Friday, June 16, 2017

Music Literacy in the Library

A while back, parents in my local school district were surveyed about what needs there are for kids in the community. Many parents expressed a need for more music. That got me thinking, as a children's librarian, about how I could bring more music programs to kids at the library, and how I could connect that to literacy.

Then I discovered a great partnership in the person of this music educator I know who had come to one of our Educator Nights at the library: Dayita Datta. She came to me and pitched an idea for a music program for kids to introduce them to all kinds of concepts about music, while keeping the focus on singing, dancing and having fun. 

Yesterday we got to try out that program here, just as a one-time thing because of budget limitations. It was awesome. She had the kids dancing, singing, clapping rhythms, playing the metallophone.

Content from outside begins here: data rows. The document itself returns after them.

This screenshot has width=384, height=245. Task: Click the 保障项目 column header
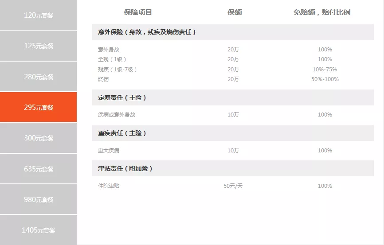[137, 12]
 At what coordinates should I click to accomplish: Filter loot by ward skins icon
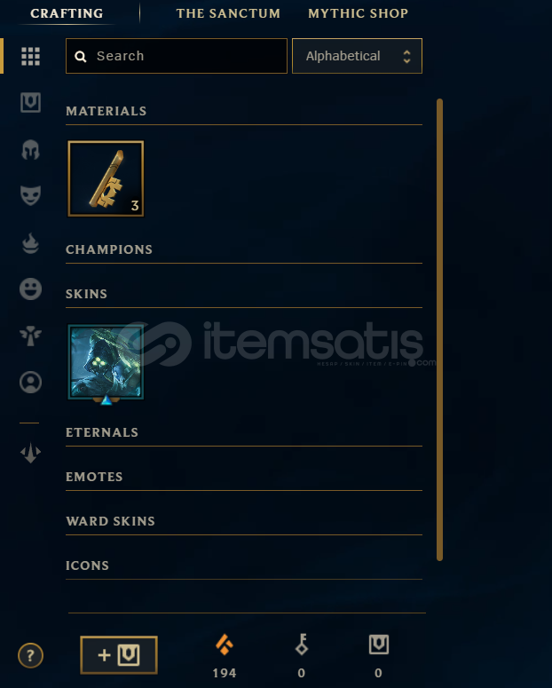(x=31, y=336)
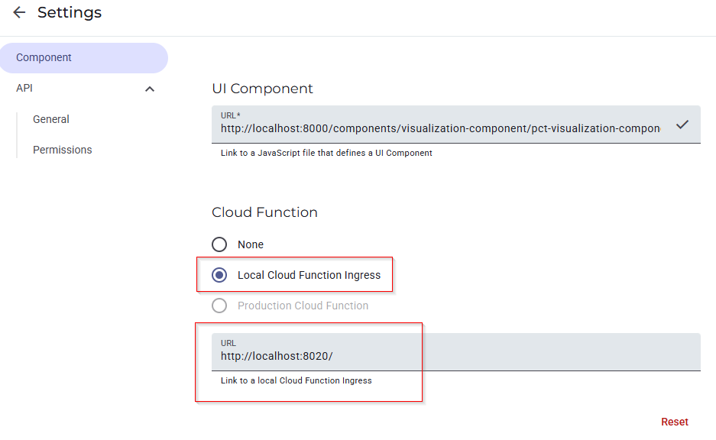The width and height of the screenshot is (716, 440).
Task: Select the API sidebar item
Action: point(25,89)
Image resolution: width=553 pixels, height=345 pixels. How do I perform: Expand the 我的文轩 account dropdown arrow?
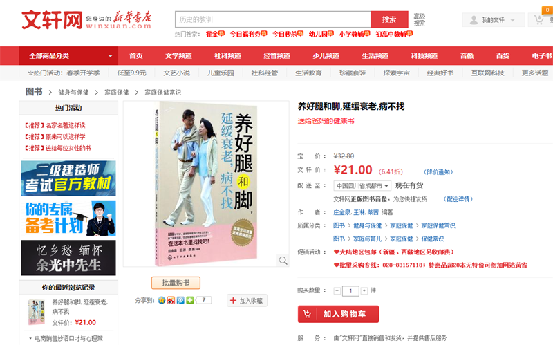pos(512,20)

But literacy was deeply involved in the program all the way through: in the books she presented, in the ways she "sang" the books, and in the ways the kids anticipated outcomes and participated in repetition and rhymes. 

Here are a few of the books Dayita shared:

Under the Spreading Chestnut Tree

First this book starts out illustrating an English song, then it changes to a "music map" with chestnuts rising and falling to indicate the rise and fall of the melody, and growing bigger or smaller to indicate how long to hold each note.

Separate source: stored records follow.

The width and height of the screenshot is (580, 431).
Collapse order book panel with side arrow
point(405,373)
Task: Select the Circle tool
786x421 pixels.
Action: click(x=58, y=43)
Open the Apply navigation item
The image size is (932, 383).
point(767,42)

I loved the music literacy applications of that! Eventually, what the kids see is the official sheet music of what they just sang.


Dayita didn't just read this book--she sang it on chant pitches, and encouraged the kids to come in on chanted "Oh yes!" and "Oh no!"

Freight Train

Playing a train whistle, Dayita taught the kids about the difference between rhythm and tempo. She kept the same rhythm but changed the tempo, or speed. Then she read the book, playing the whistle and inviting kids to clap along.

I hope I can have Dayita back at my library because there are a lot of possibilities I think she could explore with the kids if we were able to hire her for a longer series!